They'll Grow On You

Orchids for novices

Cathie O'Rourke, co-owner of PressCheck Printing & Graphics, a three-person company in Bloomington, Minn., was a serious backyard gardener until a back injury 10 years ago. Soon after selling her house and moving into an apartment, she received an orchid as a housewarming gift. It was a magenta dendrobium, a blossom often found atop tropical cocktails. "Real ordinary," she says. It captivated her anyway. "It bloomed for six months and I thought, what am I going to do when it's out of bloom?"

O'Rourke's answer was to buy more. The 63-year-old has filled her St. Paul home with some 100 orchids, including her favorite miniatures, such as neofinetias, a Japanese variety she discovered through her local grower, and a four-inch-high Leptotes bicolor that recently sported 100 half-inch blooms. "You need a magnifying glass if you want to see detail," explains O'Rourke. She also has an exotic orchid from Madagascar that fascinated Charles Darwin: Angraecum sesquipedale, which has a large, star-shaped white flower with a long spur at its base.

For O'Rourke and for many like her, growing orchids is an obsession. Orchids now rank behind only poinsettias in sales of potted plants, with 15.6 million sold in 2003, a 17% jump from the year before, according to the U.S. Agriculture Dept. One reason is that people are discovering orchids aren't as hard to grow as they thought, says Steven Royer, director of program development for the 24,000-member American Orchid Society in Delray Beach, Fla. "They're actually easier than many houseplants," he says. "They thrive on neglect."

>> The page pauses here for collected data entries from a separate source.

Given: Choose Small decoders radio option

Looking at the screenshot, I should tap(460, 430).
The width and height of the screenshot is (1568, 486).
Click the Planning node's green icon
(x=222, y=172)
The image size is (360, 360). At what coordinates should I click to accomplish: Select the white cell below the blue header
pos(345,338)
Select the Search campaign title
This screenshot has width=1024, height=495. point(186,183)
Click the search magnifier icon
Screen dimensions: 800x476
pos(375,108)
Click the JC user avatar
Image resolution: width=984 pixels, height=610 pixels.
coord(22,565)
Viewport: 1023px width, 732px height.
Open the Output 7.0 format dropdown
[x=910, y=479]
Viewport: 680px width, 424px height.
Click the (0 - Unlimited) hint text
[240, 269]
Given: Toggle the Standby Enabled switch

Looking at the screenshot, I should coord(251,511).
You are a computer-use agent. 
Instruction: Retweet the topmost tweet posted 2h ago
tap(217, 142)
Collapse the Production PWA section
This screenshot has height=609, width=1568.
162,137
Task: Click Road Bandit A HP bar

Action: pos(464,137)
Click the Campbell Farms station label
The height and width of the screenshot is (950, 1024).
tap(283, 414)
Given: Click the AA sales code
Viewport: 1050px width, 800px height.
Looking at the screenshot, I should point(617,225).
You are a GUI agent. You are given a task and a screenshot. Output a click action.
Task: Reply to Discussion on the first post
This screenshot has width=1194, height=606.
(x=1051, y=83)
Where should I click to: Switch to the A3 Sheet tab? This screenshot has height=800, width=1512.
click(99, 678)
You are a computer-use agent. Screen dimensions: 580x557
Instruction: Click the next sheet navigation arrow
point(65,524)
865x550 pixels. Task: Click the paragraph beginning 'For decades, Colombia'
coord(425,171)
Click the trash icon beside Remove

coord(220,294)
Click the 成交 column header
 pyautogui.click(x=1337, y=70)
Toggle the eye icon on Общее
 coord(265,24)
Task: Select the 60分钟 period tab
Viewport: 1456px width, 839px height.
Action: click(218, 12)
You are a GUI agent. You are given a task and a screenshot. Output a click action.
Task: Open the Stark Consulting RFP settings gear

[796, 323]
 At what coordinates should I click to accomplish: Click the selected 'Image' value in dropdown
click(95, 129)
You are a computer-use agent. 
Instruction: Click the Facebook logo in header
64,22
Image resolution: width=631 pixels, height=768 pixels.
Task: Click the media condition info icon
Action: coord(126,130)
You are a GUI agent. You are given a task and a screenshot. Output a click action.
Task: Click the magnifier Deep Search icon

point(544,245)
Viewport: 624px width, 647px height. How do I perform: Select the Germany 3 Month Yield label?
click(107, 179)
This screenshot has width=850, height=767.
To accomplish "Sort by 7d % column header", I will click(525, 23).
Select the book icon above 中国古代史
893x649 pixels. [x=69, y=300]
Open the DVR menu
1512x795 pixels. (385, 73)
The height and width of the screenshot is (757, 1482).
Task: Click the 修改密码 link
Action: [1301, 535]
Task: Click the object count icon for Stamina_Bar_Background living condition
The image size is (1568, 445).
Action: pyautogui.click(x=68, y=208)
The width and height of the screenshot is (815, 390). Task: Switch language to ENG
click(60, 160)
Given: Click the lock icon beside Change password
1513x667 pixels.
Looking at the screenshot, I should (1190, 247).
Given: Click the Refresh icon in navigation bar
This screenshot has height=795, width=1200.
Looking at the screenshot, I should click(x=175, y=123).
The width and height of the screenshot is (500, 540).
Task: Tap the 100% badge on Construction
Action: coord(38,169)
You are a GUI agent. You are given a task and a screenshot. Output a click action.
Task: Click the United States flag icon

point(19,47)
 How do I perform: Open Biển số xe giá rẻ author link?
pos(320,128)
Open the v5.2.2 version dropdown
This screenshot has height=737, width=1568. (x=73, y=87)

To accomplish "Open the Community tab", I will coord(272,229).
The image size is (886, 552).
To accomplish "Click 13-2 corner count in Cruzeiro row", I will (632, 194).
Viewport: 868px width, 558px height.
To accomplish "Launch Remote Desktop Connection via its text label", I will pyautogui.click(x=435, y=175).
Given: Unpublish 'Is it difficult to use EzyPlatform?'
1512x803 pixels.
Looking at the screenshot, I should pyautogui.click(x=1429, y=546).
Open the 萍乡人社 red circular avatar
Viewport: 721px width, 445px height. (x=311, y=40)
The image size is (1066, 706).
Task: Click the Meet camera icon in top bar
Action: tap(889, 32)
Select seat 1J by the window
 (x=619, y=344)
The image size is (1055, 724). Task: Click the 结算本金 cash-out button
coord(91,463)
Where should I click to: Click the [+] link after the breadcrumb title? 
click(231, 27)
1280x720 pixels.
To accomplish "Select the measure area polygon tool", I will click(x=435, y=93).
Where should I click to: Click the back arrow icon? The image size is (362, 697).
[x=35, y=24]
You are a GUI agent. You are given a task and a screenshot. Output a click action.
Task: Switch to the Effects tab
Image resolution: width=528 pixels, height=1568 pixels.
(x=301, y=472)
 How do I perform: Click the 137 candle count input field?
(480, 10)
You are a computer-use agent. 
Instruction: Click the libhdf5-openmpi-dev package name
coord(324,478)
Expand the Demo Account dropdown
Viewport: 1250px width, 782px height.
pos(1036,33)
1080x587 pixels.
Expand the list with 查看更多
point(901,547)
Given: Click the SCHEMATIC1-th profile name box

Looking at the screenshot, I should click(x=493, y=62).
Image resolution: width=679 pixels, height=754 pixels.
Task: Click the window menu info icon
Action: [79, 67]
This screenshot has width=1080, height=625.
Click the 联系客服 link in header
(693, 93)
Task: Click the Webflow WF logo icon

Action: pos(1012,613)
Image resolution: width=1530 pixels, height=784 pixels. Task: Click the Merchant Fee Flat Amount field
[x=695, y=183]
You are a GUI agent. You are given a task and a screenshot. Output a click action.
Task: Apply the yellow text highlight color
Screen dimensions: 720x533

Prices are coming down, too, as more varieties are mass-produced. You can start your collection with a $10 or $20 potted orchid, although species and hybrids that can't be propagated quickly or easily cost more. A good place to learn about orchids is the American Orchid Society's Web site,, which has tips for beginners, growing information on the 13 major orchid genera (or categories), and a directory of orchid societies. There's also a calendar of orchid shows. Attend one and you'll see hundreds of species and hybrids on exhibit and for sale. You can also grill growers about which orchids -- out of more than 20,000 species -- will thrive (or survive) in your home. Two suitable for novices are the light-loving oncidium, with a spike of vividly colored blossoms, and paphiopedlum, or slipper orchid, a moisture-loving species that bears a single flower. "The nice thing about lady slippers is that the blooms last a long time," says Norman Mizuno, co-owner of Haiku Maui Orchids in Makawao, Hawaii. Both varieties, along with miniature cattleyas (the "corsage" orchid) and phalaenopsis, are good for growing indoors, he says.


No matter which variety you choose, buy a plant that is blooming or has already bloomed at least once, Mizuno says, because it will have a better chance of blooming again. Leave the orchid in the pot it came in to give it time to acclimate to your home -- especially if the orchid is not from a local grower. Most orchids require water once a week, but if your home is hot, they may need more. Use a low-nitrogen fertilizer or you'll have "big green plants with very few flowers," Mizuno says.

Most of all, an orchid grower needs patience. "A lot of times these plants need a year in a new location before they're willing to bloom," says O'Rourke, who recently splurged on a $2,000 orchidarium, a tabletop greenhouse with controlled light, humidity, and airflow. If you're lucky, your orchid will reward you with gorgeous blooms at the same time next year.